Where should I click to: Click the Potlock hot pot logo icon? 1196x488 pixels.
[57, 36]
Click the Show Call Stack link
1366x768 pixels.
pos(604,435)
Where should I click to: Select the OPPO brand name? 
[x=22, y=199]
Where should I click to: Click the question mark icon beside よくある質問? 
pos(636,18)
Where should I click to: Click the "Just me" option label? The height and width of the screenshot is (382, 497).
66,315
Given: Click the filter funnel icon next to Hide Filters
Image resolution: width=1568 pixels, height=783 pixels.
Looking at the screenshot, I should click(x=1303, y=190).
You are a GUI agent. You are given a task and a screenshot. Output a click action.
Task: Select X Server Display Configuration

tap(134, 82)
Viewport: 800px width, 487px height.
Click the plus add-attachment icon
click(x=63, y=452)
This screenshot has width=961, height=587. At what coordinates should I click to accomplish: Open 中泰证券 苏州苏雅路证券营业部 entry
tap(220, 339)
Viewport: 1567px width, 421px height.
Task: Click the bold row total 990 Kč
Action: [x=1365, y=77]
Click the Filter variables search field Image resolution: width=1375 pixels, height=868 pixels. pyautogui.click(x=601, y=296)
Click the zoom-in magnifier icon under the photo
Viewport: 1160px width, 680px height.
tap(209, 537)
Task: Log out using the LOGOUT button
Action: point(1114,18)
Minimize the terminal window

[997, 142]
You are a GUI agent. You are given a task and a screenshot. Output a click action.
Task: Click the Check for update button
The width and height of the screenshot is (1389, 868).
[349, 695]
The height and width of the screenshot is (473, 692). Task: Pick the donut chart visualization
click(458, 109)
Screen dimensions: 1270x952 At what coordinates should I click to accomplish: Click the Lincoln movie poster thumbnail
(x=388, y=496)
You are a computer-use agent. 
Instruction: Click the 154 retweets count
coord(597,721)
****************
§ **TASK PROMPT**
Please format the data above as a JSON list of strings with one string per line, omitting blank lines.

§ **REPLY**
[
  "Where should I click to: Click the Potlock hot pot logo icon? 1196x488 pixels.",
  "[57, 36]",
  "Click the Show Call Stack link",
  "1366x768 pixels.",
  "pos(604,435)",
  "Where should I click to: Select the OPPO brand name? ",
  "[x=22, y=199]",
  "Where should I click to: Click the question mark icon beside よくある質問? ",
  "pos(636,18)",
  "Where should I click to: Click the \"Just me\" option label? The height and width of the screenshot is (382, 497).",
  "66,315",
  "Given: Click the filter funnel icon next to Hide Filters",
  "Image resolution: width=1568 pixels, height=783 pixels.",
  "Looking at the screenshot, I should click(x=1303, y=190).",
  "You are a GUI agent. You are given a task and a screenshot. Output a click action.",
  "Task: Select X Server Display Configuration",
  "tap(134, 82)",
  "Viewport: 800px width, 487px height.",
  "Click the plus add-attachment icon",
  "click(x=63, y=452)",
  "This screenshot has width=961, height=587. At what coordinates should I click to accomplish: Open 中泰证券 苏州苏雅路证券营业部 entry",
  "tap(220, 339)",
  "Viewport: 1567px width, 421px height.",
  "Task: Click the bold row total 990 Kč",
  "Action: [x=1365, y=77]",
  "Click the Filter variables search field Image resolution: width=1375 pixels, height=868 pixels. pyautogui.click(x=601, y=296)",
  "Click the zoom-in magnifier icon under the photo",
  "Viewport: 1160px width, 680px height.",
  "tap(209, 537)",
  "Task: Log out using the LOGOUT button",
  "Action: point(1114,18)",
  "Minimize the terminal window",
  "[997, 142]",
  "You are a GUI agent. You are given a task and a screenshot. Output a click action.",
  "Task: Click the Check for update button",
  "The width and height of the screenshot is (1389, 868).",
  "[349, 695]",
  "The height and width of the screenshot is (473, 692). Task: Pick the donut chart visualization",
  "click(458, 109)",
  "Screen dimensions: 1270x952 At what coordinates should I click to accomplish: Click the Lincoln movie poster thumbnail",
  "(x=388, y=496)",
  "You are a computer-use agent. ",
  "Instruction: Click the 154 retweets count",
  "coord(597,721)"
]